Three years after her divorce from The Dream, Christina Milian is opening up the highs and lows of co-parenting. During an appearance on “Good Morning America” today, the actress-singer said it’s important for both parents to “take a second and breathe.”
“I feel like I’m in a good place, then all the better to just put it out there and hope that it can help someone else” she said of raising her daughter Violet with a man who cheated on her. “We all figure it out. Sometimes, you just got to take it, take the lesson, and learn, and know that this happened for a reason.”
She went on to say that your focus should always be on the child. “Have the best intentions. Pray on it. I think that communication will save you half the drama. You know, it makes things so much easier,” she shared. “And I think I learned that.”
The 32-year-old beauty, who is engaged to recorder producer Jas Prince, added, “I think it’s very important to take your time when introducing a new person into your child’s life.”
“You want to make sure this is going to work out so you’re not introducing them to a new person over and over again because you never know who is going to be the one,” she explained. “My motivation at the end of the day was making sure that my daughter had two parents that were in her life consistently, She’s a really smart girl and I think she has a healthy understanding of knowing that mommy and daddy are no longer together but we both love her.”

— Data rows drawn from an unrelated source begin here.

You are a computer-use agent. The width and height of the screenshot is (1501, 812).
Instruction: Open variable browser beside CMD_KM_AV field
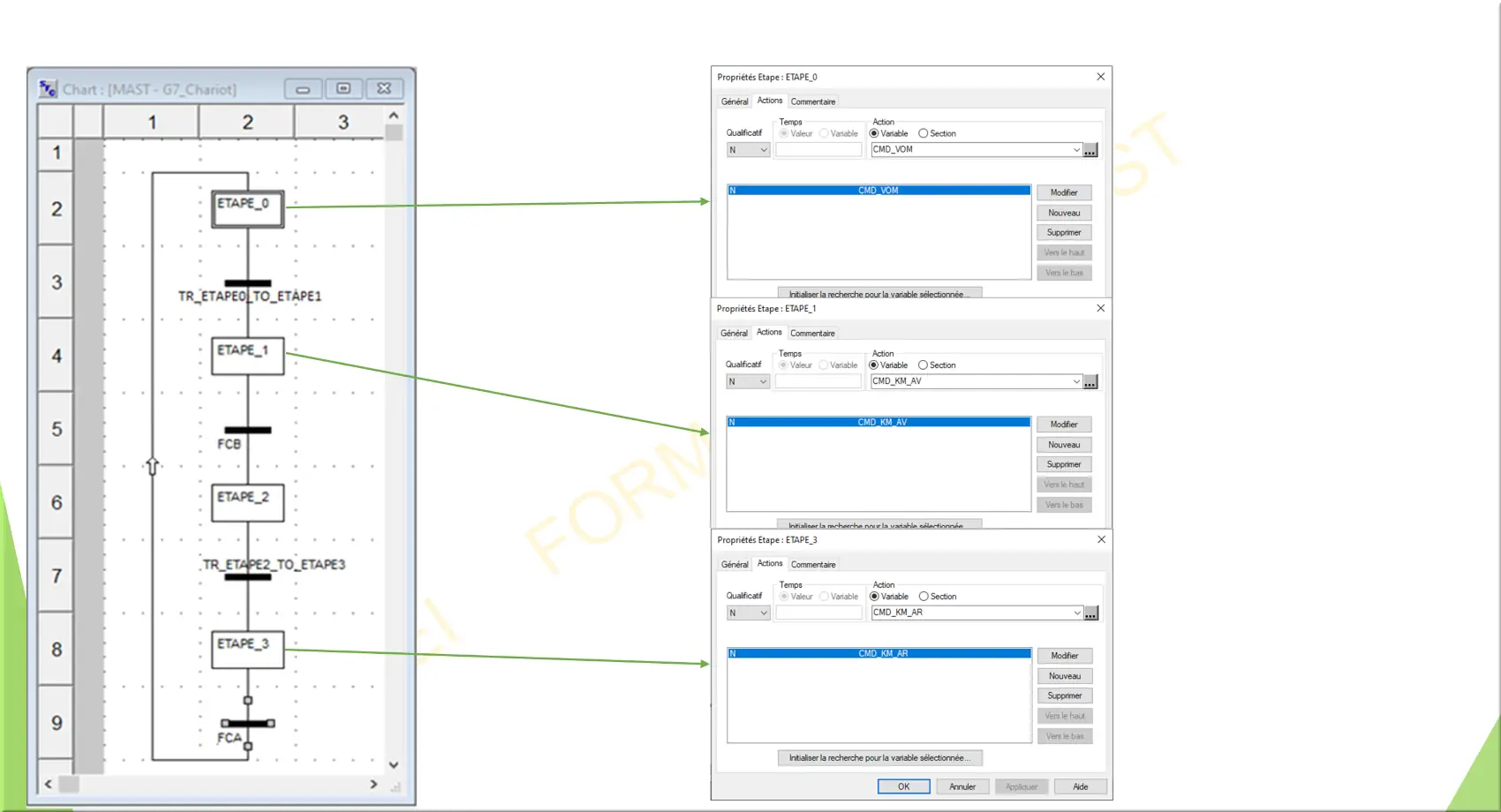pos(1090,382)
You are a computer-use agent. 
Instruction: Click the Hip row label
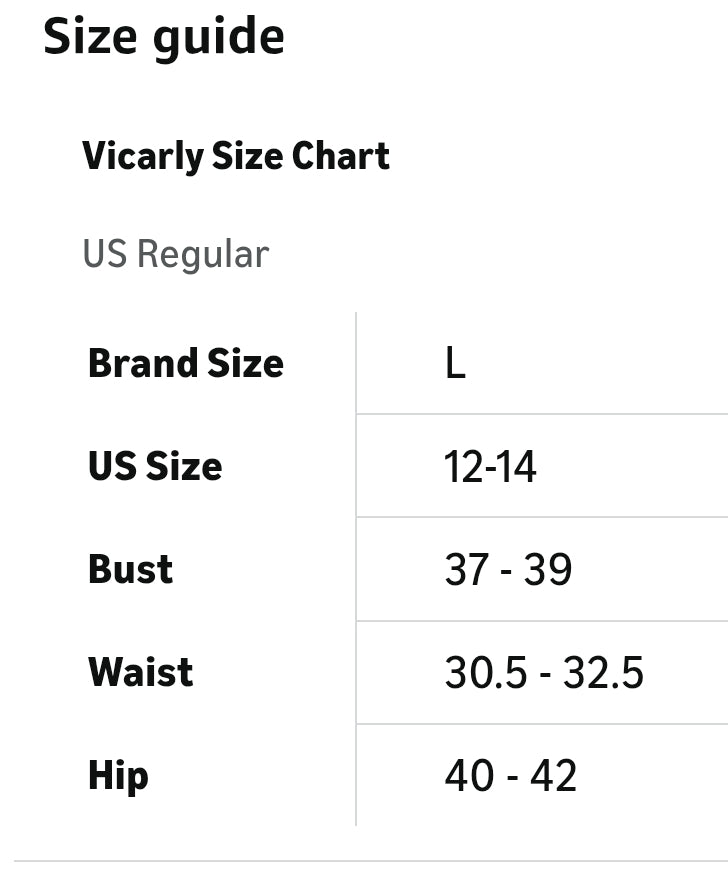coord(118,776)
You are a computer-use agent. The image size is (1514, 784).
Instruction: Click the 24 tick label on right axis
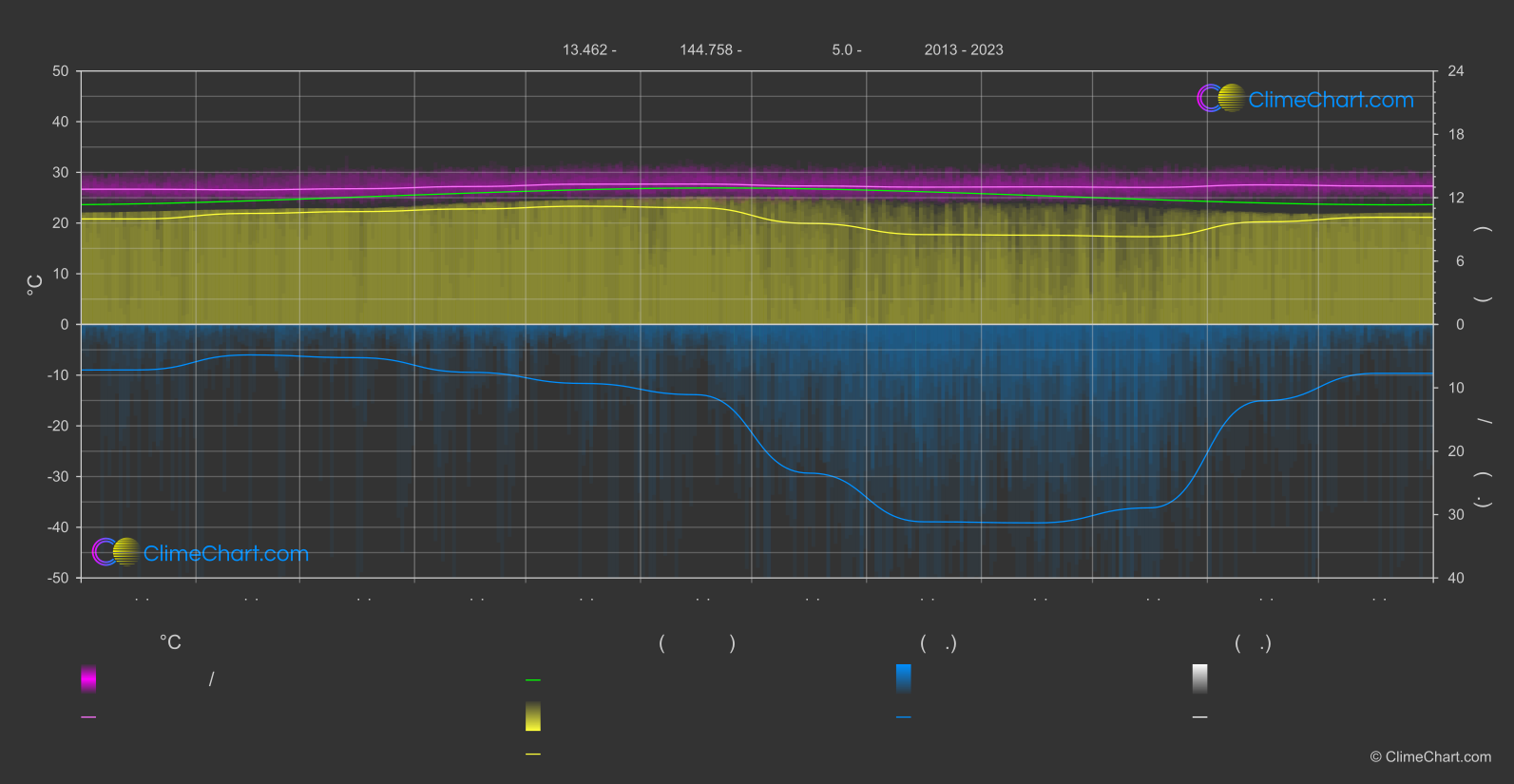coord(1455,71)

1. Communication is key. Truly work on trying to figure out a schedule that works for the two of you. Try to stick with it and if changes need to be made then talk to your partner. You can’t read each other’s mind. This will save you from a huge headache. Being combative or always on the defense is not going to help at all. So, try to chill out and be neutral and understanding of each other’s time. Your kids are not objects. Don’t use them to hurt one another or complicate each other’s lives. If you can make the change then great! If not, then be clear and communicate that and if anything find a way to be helpful in making the adjustment easier for the both of you. I know too many people in this situation who use their kids as a tool to get back at or frustrate their ex. And for what? Only to dislike each other more.
2. You don’t have to be estranged in order to prove you’re now divorced. It’s healthy for your kids to see their parents in the same setting. Granted you’re not technically together but you don’t have to pretend you hate each other. Kids are smart and they also have a beautiful heart. These moments can be very much what they need to fill that void of the ideal family. I think they will cherish these moments in the long run and will be helpful in their growth mentally.
3. If you don’t get along, don’t express your frustrations in front of your kids. No matter what age your child/children are they understand EVERYTHING!! LOL! I swear they do! LOL.. So don’t stress them out with your issues. Not only do they understand what’s going on, they remember everything. So if you’ve got a problem save the drama or catty gossip with your friends for another time when your kids are not around. It’s not healthy for them to hear it.